We report in Tables 2, 3 and 4 the number of iterations and computing time in seconds (“No. Iteration(CPU)”) when the stopping criterion (5.3) reaches the pre-determined tolerances. Note that the number of iterations and computing time reported in Tables  2, 3 and 4 are averaged by running 50 i.i.d random datasets. Table 2 shows that: (i) the performances of ADMM and PDHG outperform substantially those of Gilbert’s method, Qin and An’s method; (ii) ADMM is competitive to PDHG when the dimensionality (i.e., the n) and the number of component sets (i.e., the m) in problem (1.4) are relative small. The superiority of PDHG would be more evident when the dimensionality or the number of component sets in (1.4) increases. The number of iterations between ADMM and PDHG differs slightly, whilst the computing time of both methods is quite disparate. The reason is that ADMM recursion involves solving generic linear systems which are usually time-consuming in high-dimensional scenarios, whilst the recursion of PDHG merely involves matrix-vector multiplications whose arithmetic operations are relatively low. Both ADMM and PDHG are also tested for solving problem (1.4) with nonsmooth distance merits, e.g., \(\sigma_{\mathcal{F}}(x)=\Vert x\Vert _1\) and \(\Vert x\Vert _\infty\). The numerical results are reported in Tables  3 and 4, which demonstrate the compelling performances of PDHG. In Fig. 5, we plot the evolutions of primal-dual relative gap with respect to the number of iterations and computing time in seconds for some test datasets with variant support function \(\sigma _{\mathcal {F}}\).
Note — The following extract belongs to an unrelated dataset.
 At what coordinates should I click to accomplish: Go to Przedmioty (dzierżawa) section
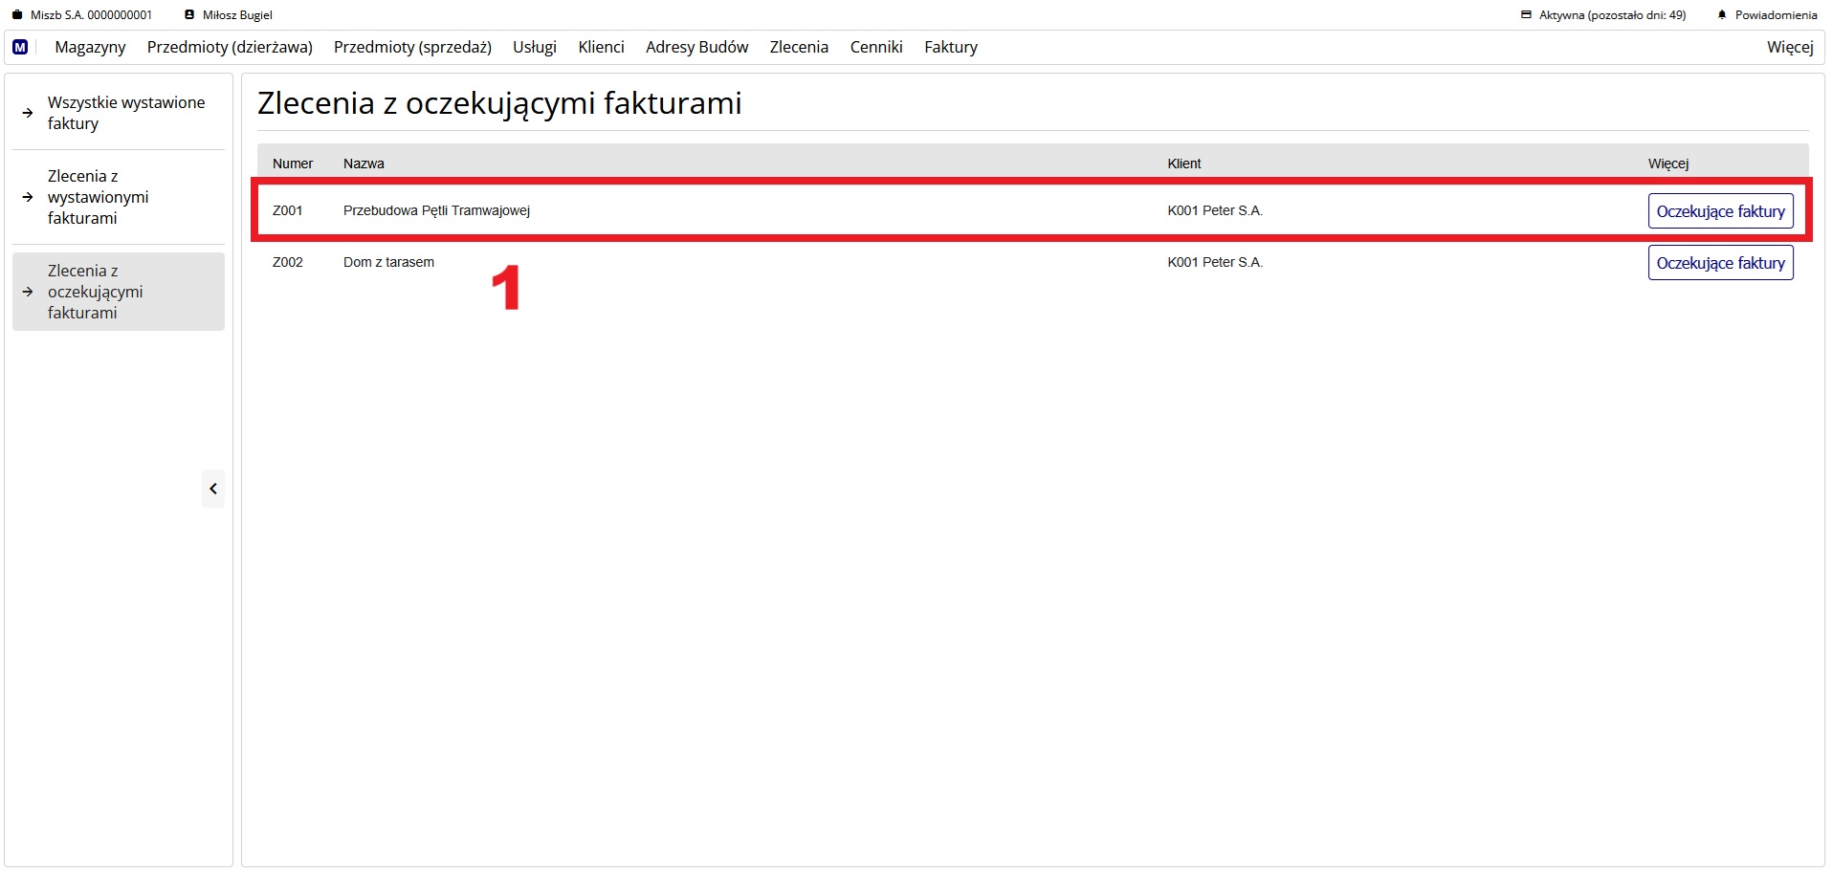[230, 47]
The figures show that both ADMM and PDHG perform well for solving the problem (1.4). PDHG is more numerically preferable for solving problem (1.4) in large-scale.

Table 2 Numerical results on solving (1.4)–(1.5) with distance merit \(\sigma _{\mathcal {F}}(\cdot )=\Vert \cdot \Vert _2\)
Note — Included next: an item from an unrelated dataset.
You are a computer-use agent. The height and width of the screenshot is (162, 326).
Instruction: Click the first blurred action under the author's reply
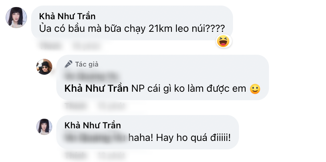click(x=75, y=106)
Table 3 Numerical results on solving (1.4)–(1.5) with distance merit \(\sigma _{\mathcal {F}}(\cdot )=\Vert \cdot \Vert _1\)
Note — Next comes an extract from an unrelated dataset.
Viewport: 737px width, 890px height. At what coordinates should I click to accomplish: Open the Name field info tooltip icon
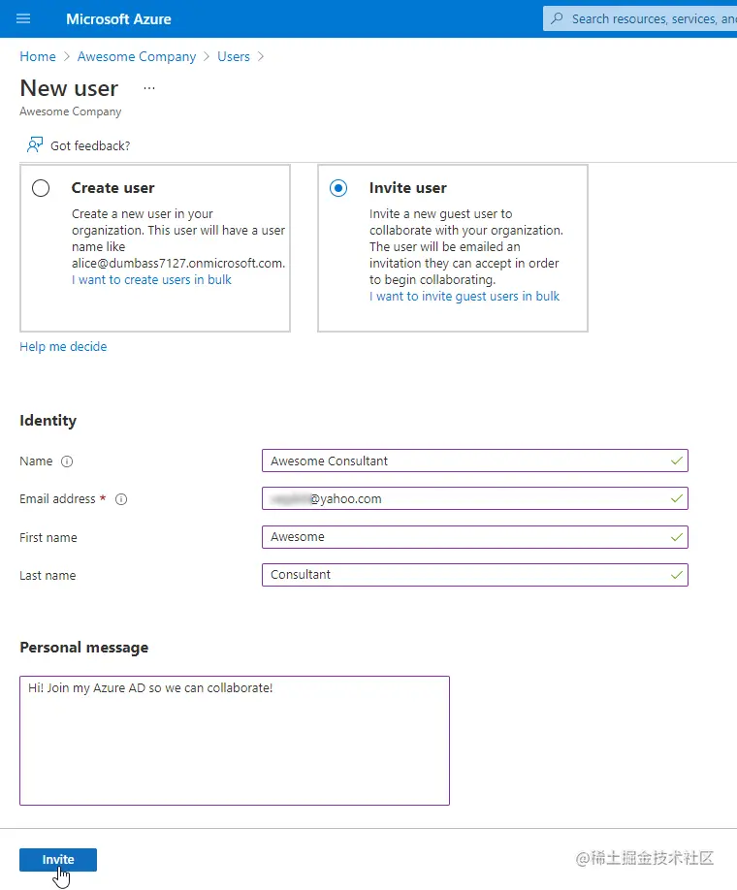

Table 4 Numerical results on solving (1.4)–(1.5) with distance merit \(\sigma _{\mathcal {F}}(\cdot )=\Vert \cdot \Vert _\infty\)
Fig. 5
figure 5

Evolutions of primal-dual gap values w.r.t. iterations and computing time for solving (1.4). Top row: the case of \(\sigma _{\mathcal {F}}(x)=\Vert x\Vert _2\) with \((n,m)=(100,500)\). Center row: the case of \(\sigma _{\mathcal {F}}(x)=\Vert x\Vert _1\) with \((n,m)=(100,500)\). Bottom row: the case of \(\sigma _{\mathcal {F}}(x)=\Vert x\Vert _\infty\) with \((n,m)=(500,500)\)

6 Concluding remarks

In this paper, we explore the distance between convex sets with Minkowski sum structure (or equivalently, the projection onto Minkowski sum of convex sets), which is a fundamental nomenclature in computational geometry. By reformulating the problem into a separable convex optimization with linear constraints, we cope with the resulted model by some recent advanced optimization methods. Attributed to the skilfully first-order optimization methods, the distance can be efficiently solved in primal, dual, or primal-dual forms. Moreover, those methods are also favourable for solving large-scale computational geometry problems by aid of parallel computing techniques.